Towards multi-scalar models for the co-evolution of transportation networks and territories

The intricate relations between transportation networks and territories, at multiples scales, has fed numerous open questions such as the potential existence of structuring effects of networks [Offner, 1993]. [Raimbault, 2018a] explored these interactions from the point of view of co-evolutive dynamics, aiming at modeling these. In particular , [Raimbault, 2018b] introduced a co-evolution model at the macroscopic scale for systems of cities with abstract networks, whereas [Raimbault, 2018c] developed a morphogenesis model at the mesoscopic scale, capturing the co-evolution between road networks and the population density grid. The processes included in models depend naturally on the scale. This communication aims at showing the necessity of a multi-scalar approach for a more accurate account of these co-evolutive dynamics. We introduce first a physical implementation of transportation networks into the macroscopic model, with a description of networks with a 1km spatial resolution, whereas the typical range of application of the model is around 1000km. Systematic explorations of the model on synthetic data using the OpenMole software show that even with the same processes for network growth, qualitative behavior fundamentally differ. In particular, co-evolutive dynamics are more difficult to characterize in the hybrid scale models, recalling results obtained by [Raimbault, 2018a] with the SimpopNet model [Schmitt, 2014] which has a similar structure. Calibration on the French system of cities with the objective of population and distance matrices accurateness gives mitigated results in comparison to the original model, but however witnesses fit improvement on several temporal calibration windows.
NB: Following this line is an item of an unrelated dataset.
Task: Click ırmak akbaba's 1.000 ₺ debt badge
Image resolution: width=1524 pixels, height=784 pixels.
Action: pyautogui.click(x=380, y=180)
These results suggest that the hybrid model would be closer to the actual complexity of these dynamics, as it was shown by [Raimbault, 2018b] that co-evolution is indeed difficult to characterize empirically for the French system of cities with railway network data. We finally discuss from a theoretical point of view what would be the advantages of a multi-scale coupling of the macroscopic and the mesoscopic model (including for example a more operational character, more accurate conditioning of local dynamics by exogenous parameters determined at the macroscopic scale, a better grasp on spatio-temporal non-stationarity) and present different modeling alternatives that could be followed to achieve this coupling.